Problems with Utopias: Sameness

As I mention earlier, Charlotte Perkins Gilman is a skilled fiction writer. 

Her six protagonists in Herland, if one includes Terry, have distinct and memorable personalities. She achieves this feat easily early on and never wavers:

Van is reflective, diffident, romantic, and observant. He is basically Henry from Northanger Abbey

Jeff is chivalrous and mild-mannered. He is more intensely romantic than Van since what he perceives as romance is a narrative in his head and based on almost entirely erroneous assumptions. But he never challenges his assumptions, so hey, he is happy!

Terry is brash, chauvinistic, and domineering. 

Ellador is curious, intellectual, and direct. She and Van become the perfect yuppie couple who will tour the world and write books about it. They will have, in all fairness, a decent marriage. 

Celis in the book is sweet and fragile. I, however, give her a core of ruthlessness. Celis gets what Celis wants. She wants Jeff because she can do whatever she wants with him. That is, my Celis is more Bianca than Katerina from Taming of the Shrew. Butter-won't-melt-in-her-mouth yet her suitors feel the whip hand nonetheless.

Not Gilman's characterization but my characterization was surprisingly easy to impose.

Alima is the fiery, rebel type. I took tremendous liberties with Alima, of course. In the book, Alima and Terry are constantly at odds but both seem to enjoy it (until the end). Think Elizabeth Taylor and Richard Burton. 

Good characterizations and frankly more definitive than one usually finds in utopia novels. 

Here's where things get odd:

In Gilman's Herland, all the women have short hair, a fact referenced in the latest chapter of His in Herland

Gilman is making a somewhat caustic point. In her social class (wealthy upper-class Americans, not quite at the Vanderbilt level but in that ballpark), a woman's hair was her "crowning glory." Gilman was unimpressed. Why should women have to put up with heavy, smothering hair that takes time to wash and comb and style (women of her class had servants) when male lions and horses also have "crowning glories"?

I think Gilman has a point. 

Except all her women have the same hair style. 

As Rodney Stark points out about religion and Yasmine Mohammad also about religion: Remove the social/top-down requirement and people will begin to worship/wear whatever they darn-well please. 

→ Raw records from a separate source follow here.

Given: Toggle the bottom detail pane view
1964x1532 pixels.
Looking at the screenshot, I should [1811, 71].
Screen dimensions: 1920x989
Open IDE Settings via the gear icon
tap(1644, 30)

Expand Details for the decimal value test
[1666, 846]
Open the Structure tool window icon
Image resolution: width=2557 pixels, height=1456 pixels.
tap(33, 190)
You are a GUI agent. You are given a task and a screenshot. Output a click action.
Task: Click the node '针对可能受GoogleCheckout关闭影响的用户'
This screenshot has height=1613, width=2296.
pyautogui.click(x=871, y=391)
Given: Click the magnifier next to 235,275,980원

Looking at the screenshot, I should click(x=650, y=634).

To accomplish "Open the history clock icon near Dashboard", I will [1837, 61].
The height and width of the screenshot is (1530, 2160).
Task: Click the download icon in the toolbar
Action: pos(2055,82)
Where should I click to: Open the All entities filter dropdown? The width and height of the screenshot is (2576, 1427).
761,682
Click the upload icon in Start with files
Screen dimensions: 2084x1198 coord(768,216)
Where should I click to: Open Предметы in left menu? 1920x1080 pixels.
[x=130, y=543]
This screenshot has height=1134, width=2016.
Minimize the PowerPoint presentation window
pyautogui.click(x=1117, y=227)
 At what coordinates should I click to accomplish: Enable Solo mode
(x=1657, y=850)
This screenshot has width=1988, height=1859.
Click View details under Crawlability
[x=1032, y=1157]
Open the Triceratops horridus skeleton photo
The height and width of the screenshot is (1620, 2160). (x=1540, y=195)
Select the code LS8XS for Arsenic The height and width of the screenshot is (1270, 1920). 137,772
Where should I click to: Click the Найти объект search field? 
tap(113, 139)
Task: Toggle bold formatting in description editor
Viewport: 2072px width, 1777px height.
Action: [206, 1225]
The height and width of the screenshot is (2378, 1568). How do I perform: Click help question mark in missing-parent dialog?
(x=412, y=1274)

And yet every utopia (left or right, religious or political) falls to pieces around this idea. Sameness becomes equated with comfort and security. 

In fairness, there is some truth to the idea. In cultures where cultural assumptions are grassroots-givens (rather than imposed givens), the same style of dress and hair and speech can create a feeling of belonging. High school cliques exist for a reason.

Gilman is not a fan of cliques and argues for a degree of freedom unique to her utopia. 

Yet her young women don't experiment with their hair? 

Between 14-25, I bleached my hair, dyed it red, dyed it blue, dyed it black, dyed it pink. I grew it long (to my shoulders, which is long for me), cut it short, and shaved it off. I got perms. I tried out wigs. If I'd had longer hair, I would have braided it. To my everlasting gratitude, my mother was more interested than appalled by my experiments during the teen portion of those years. I honestly wasn't rebelling. I was curious

I simply don't buy the idea that the young women in Herland--if they are given as much latitude as the text argues--wouldn't do the same. 

For Terry, the lack of differing hairstyles indicates that the country is less free than his instructors argue. Terry is not necessarily right, but the cultural background that would make sartorial agreement a "given" is something Gilman wants to refute and assume at the same time. 

Utopias are always intensely personal. They reflect the author, not the differing realities of all the people who are unlike the author.